#### Data to examine ####
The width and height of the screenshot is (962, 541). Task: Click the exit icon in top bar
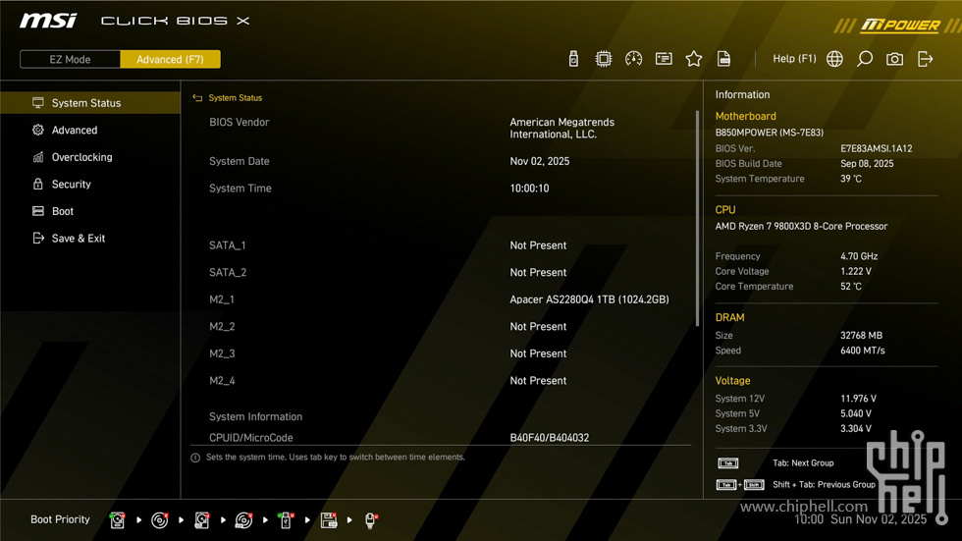pyautogui.click(x=926, y=59)
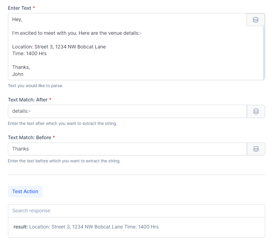Click the 'Text Match: Before' label

(x=29, y=138)
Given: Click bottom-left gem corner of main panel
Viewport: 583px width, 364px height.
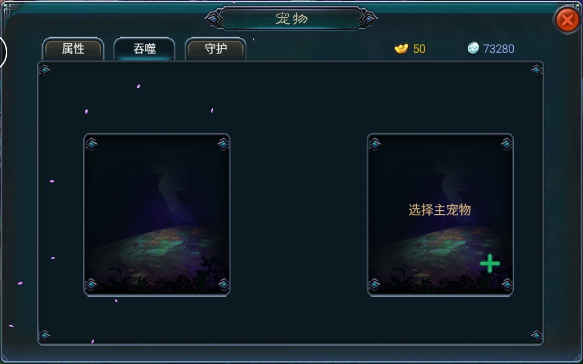Looking at the screenshot, I should coord(45,336).
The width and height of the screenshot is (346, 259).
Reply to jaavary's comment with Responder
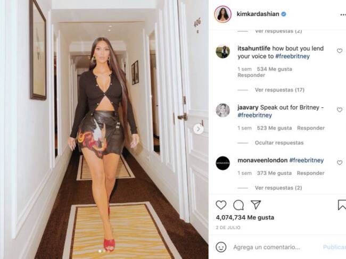coord(311,128)
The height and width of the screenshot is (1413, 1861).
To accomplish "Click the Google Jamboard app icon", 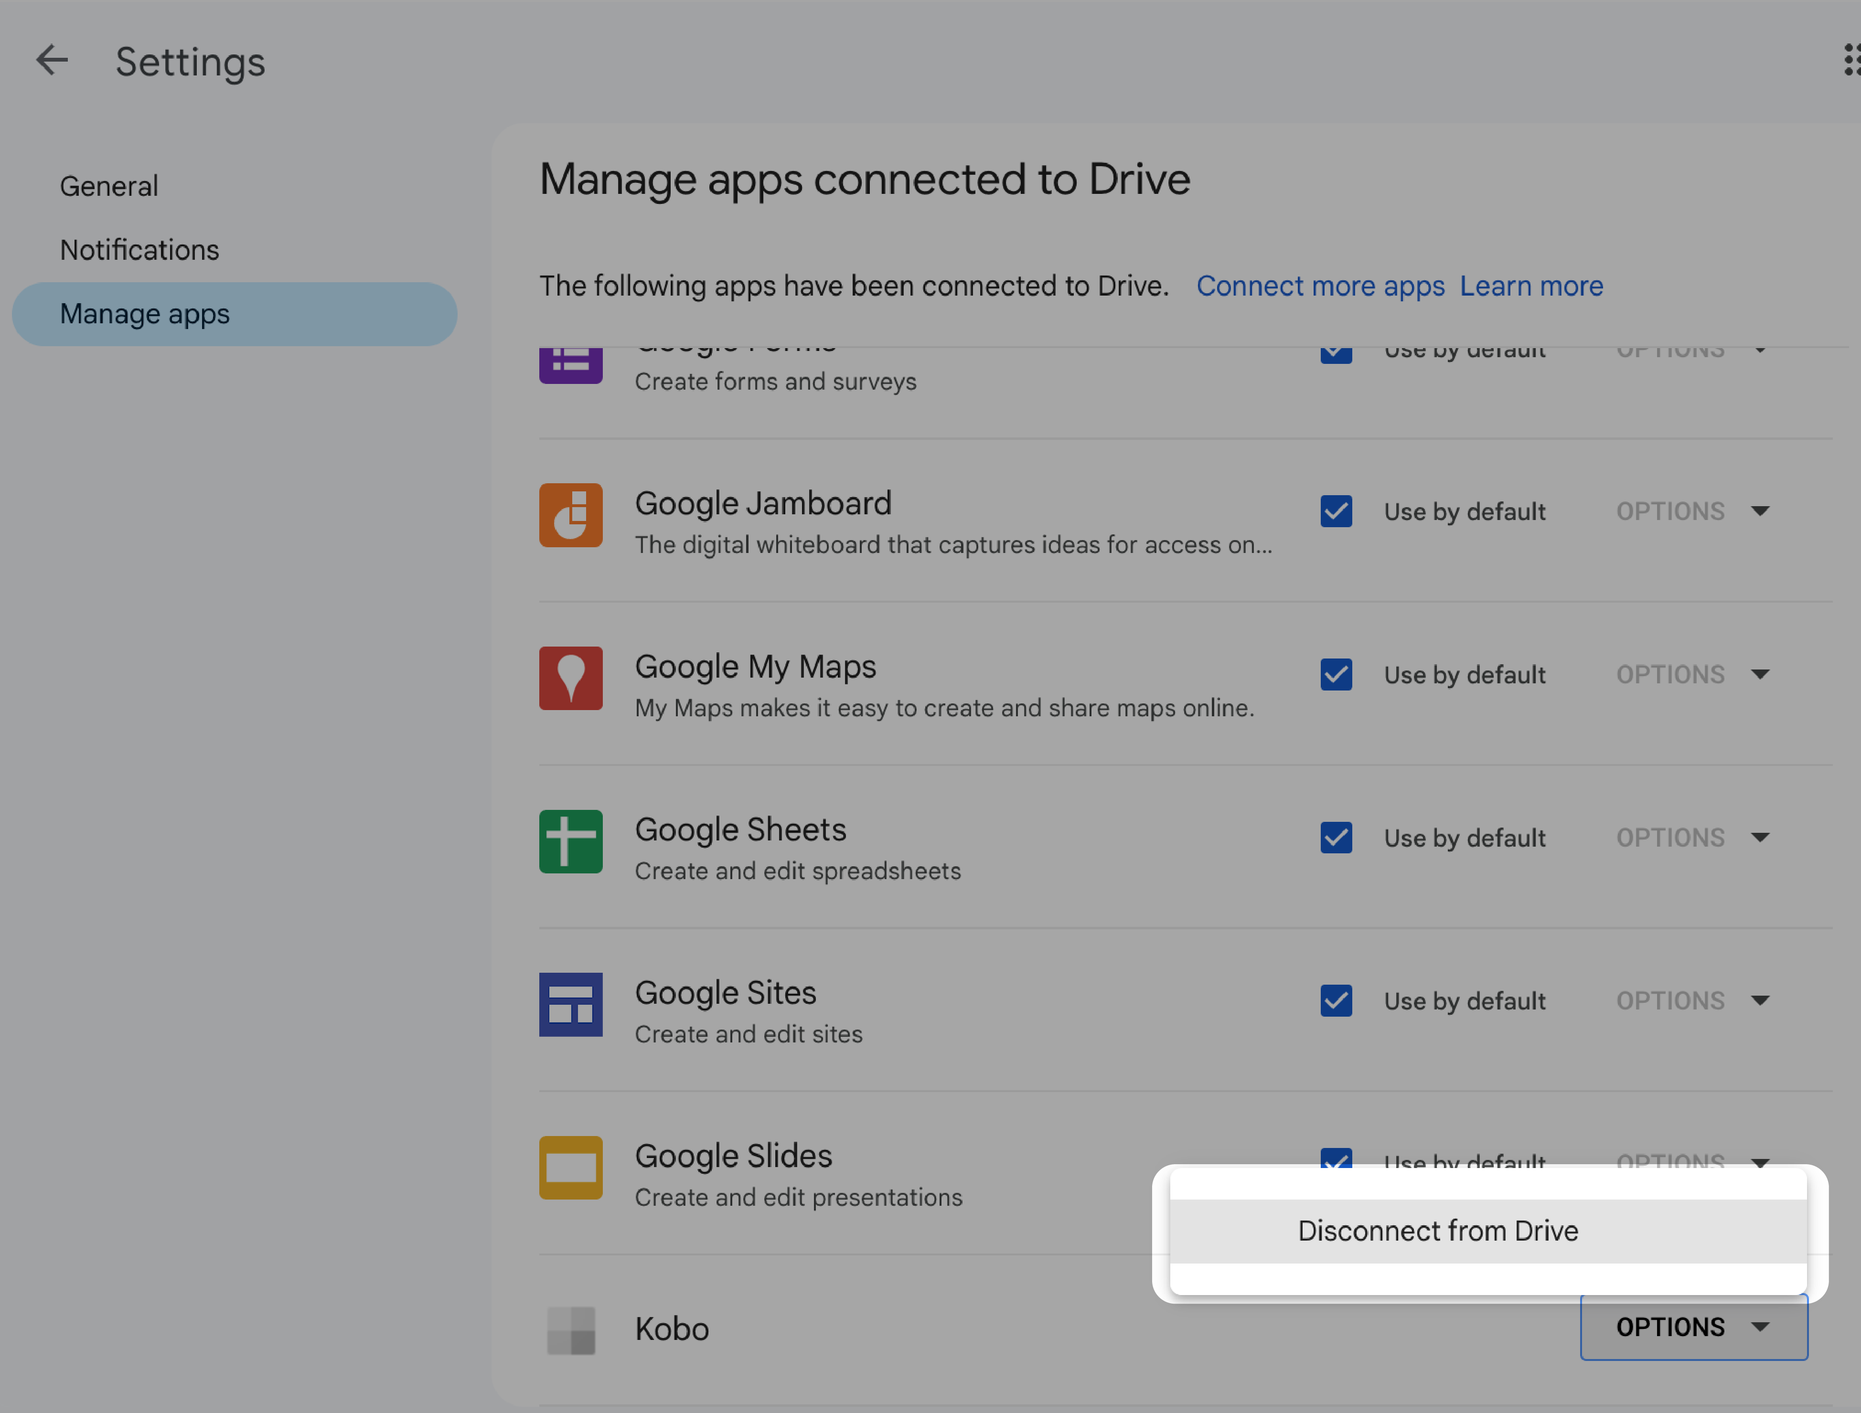I will pos(570,513).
####
## What you are asked to do
Only the lines from the beginning of the listing through the line with "The height and", both ends included, are to be repeated exactly; pictures stay out.

## Your response
The width and height of the screenshot is (962, 541). Task: Click the exit icon in top bar
pyautogui.click(x=926, y=59)
Click the 'Text Match: Before' label

(x=29, y=138)
Given: Click bottom-left gem corner of main panel
Viewport: 583px width, 364px height.
Looking at the screenshot, I should coord(45,336).
The width and height of the screenshot is (346, 259).
Reply to jaavary's comment with Responder
coord(311,128)
The height and width of the screenshot is (1413, 1861).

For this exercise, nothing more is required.